Now nineteen years separated from the September 11, 2001 attacks on the United States, the events in the successive months triggered a new era of geopolitical actions globally revolving around a “Global War on Terror” that involved a myriad of nations brawling with a variety of non-state actors who at least nominally aligned with radical Islamic doctrines.

The imperative of this “War” has only faded in the public eye as state and state-funded actors have become the foremost concern for the world’s leading nations. Another aspect of the attacks that is frequently recalled by those who lived through them is a keen sense of “national unity,” one which is often compared to the reaction by the American people to the December 9, 1941 Pearl Harbor attack by Imperial Japan. The data we have from 2001 also reflects this. In weekly public opinion polling by Gallup before the attacks, George W. Bush’s approval rating leapt from a decent level of popularity (for a US President) at 51% to a peak of 89% the following October, something unheard of outside of times of war. This phenomenon, usually described by lay people as a “moment of national unity” or a rally-around-the-flag event, is called the rally effect by social scientists.

The “rally effect” is defined as the propensity of the general public and domestic political actors to back current leadership during times of crisis. September 11, 2001 is the textbook example of how an action, a terror event, that theoretically should have a psychologically dampening effect (inspiring fear and dissatisfaction with the government) can instead psychologically inspire the targeted polity.

In 1970, political scientist John Mueller first codified the rally effect as a US-centric phenomenon when he labeled it as an international event involving the United States that is “specific, dramatic and sharply focused.” Mueller further identified archetypes for what rally events can occur around, two of which; sudden military intervention and major diplomatic actions (US-Soviet summits for example) persist in their relevance. Political actors and even journalists had already been instinctually aware of the idea for some time, and the term has been adapted to have a perspective that can encompass any polity.

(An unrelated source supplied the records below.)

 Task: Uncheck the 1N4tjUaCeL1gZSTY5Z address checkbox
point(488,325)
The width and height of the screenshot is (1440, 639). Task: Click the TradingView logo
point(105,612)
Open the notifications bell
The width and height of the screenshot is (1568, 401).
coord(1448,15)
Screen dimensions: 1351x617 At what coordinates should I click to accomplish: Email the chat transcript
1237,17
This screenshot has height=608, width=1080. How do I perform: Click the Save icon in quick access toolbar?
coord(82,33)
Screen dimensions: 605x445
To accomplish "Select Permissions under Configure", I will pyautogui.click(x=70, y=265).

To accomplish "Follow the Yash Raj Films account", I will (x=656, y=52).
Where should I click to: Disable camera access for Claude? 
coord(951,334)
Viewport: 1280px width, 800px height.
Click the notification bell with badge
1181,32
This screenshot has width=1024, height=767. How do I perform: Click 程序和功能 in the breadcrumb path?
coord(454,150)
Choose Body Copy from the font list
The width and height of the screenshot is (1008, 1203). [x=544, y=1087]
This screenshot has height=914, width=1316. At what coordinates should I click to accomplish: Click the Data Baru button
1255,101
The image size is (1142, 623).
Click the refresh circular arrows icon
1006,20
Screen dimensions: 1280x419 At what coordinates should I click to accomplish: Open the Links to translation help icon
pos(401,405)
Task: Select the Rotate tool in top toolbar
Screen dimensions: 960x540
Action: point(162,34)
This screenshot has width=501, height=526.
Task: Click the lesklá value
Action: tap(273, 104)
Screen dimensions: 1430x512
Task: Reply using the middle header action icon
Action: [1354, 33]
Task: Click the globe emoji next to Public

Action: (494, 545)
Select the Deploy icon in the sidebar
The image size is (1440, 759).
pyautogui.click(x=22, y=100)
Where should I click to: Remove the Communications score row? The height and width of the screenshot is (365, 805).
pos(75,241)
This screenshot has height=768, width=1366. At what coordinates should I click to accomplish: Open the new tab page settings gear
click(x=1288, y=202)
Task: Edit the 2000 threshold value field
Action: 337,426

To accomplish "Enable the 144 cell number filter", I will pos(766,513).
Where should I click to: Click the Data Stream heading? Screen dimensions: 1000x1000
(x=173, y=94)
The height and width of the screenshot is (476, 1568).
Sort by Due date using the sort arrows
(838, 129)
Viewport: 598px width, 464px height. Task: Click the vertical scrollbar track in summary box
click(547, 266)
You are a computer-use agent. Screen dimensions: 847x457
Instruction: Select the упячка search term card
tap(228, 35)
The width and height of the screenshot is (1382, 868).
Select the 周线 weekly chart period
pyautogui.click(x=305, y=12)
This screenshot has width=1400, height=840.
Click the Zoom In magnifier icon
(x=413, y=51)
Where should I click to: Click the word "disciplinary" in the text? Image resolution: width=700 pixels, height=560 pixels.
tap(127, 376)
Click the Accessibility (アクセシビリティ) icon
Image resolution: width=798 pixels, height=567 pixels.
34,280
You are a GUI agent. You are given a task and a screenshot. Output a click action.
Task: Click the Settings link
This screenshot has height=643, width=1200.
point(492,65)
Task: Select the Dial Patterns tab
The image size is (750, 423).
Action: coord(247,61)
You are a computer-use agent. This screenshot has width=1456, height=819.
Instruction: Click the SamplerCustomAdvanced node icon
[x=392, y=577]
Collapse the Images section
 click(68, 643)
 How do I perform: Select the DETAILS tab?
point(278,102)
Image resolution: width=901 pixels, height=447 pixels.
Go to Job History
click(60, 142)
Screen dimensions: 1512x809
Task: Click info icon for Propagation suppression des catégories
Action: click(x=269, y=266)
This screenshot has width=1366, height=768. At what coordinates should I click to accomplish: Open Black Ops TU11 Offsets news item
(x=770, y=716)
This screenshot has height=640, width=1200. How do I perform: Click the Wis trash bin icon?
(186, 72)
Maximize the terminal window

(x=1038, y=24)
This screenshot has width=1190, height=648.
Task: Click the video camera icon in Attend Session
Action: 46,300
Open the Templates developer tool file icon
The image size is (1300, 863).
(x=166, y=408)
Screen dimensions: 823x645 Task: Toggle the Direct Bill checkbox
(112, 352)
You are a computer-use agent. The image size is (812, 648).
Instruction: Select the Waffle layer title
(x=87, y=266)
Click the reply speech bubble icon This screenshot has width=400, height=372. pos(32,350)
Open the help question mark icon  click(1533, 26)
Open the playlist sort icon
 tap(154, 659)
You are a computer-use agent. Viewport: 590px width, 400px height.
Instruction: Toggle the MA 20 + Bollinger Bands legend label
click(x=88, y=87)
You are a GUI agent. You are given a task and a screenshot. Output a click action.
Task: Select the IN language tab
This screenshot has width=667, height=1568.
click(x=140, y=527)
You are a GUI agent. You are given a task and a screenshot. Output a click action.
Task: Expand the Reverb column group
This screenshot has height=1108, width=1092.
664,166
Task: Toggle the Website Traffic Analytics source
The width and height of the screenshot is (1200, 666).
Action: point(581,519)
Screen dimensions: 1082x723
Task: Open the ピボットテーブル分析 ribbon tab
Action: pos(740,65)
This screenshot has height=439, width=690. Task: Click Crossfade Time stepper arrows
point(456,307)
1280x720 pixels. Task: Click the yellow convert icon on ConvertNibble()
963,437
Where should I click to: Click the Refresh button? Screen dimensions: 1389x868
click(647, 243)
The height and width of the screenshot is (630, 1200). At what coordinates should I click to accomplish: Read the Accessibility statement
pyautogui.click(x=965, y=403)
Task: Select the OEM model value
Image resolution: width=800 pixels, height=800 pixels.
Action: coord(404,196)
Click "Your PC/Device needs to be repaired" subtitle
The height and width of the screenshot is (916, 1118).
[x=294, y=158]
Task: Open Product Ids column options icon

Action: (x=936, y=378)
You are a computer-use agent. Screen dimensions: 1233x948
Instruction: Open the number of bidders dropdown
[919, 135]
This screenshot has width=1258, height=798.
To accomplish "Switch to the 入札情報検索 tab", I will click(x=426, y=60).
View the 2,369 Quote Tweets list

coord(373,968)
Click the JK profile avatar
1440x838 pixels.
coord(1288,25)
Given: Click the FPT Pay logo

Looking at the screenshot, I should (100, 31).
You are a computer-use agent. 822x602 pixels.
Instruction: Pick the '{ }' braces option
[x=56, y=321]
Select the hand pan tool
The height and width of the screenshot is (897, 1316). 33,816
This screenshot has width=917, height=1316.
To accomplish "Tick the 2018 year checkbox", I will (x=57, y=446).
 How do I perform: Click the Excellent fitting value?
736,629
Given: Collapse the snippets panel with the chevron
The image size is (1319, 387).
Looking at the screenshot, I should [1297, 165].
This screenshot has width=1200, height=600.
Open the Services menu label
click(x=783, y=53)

The question of what triggers a rally effect is one of heavy debate: a rational school holds that the public sees a leader proffering a sharp policy of acceptable cost and rallies around them, a realist conception states that the public wants policy that is just. There is also the patriotism school of thought, where rallying behind the president occurs simply because they’re perceived as the avatar of America, and the opinion leader school, which holds that if the political opposition doesn’t sign up for the rally you don’t have one.

Many put the 9/11 Attacks underneath the patriotism rubric, which is also notable for its enduring effect as the Bush administration was able to ride support for the war into the invasion of Iraq. Conversely, unpredictability ensues from how, despite its sudden sharpness and ultimate American victory on the ground, the Tet Offensive provided no such benefit to President Lyndon Johnson, whose Vietnam War policy increasingly embraced an American withdrawal from the war. Whether this was because American’s were “rational” and decided war was unacceptable, or because Johnson’s opposition refused to go along with the war program per the opinion leader school, the unpredictability of the rally effect is well illustrated.

Whichever conception of the rally effect might be true is dependent on what is happening within these diverse schools of thought, illustrating why recapturing that 9/11 moment is in some ways like trying to put lightning in a bottle.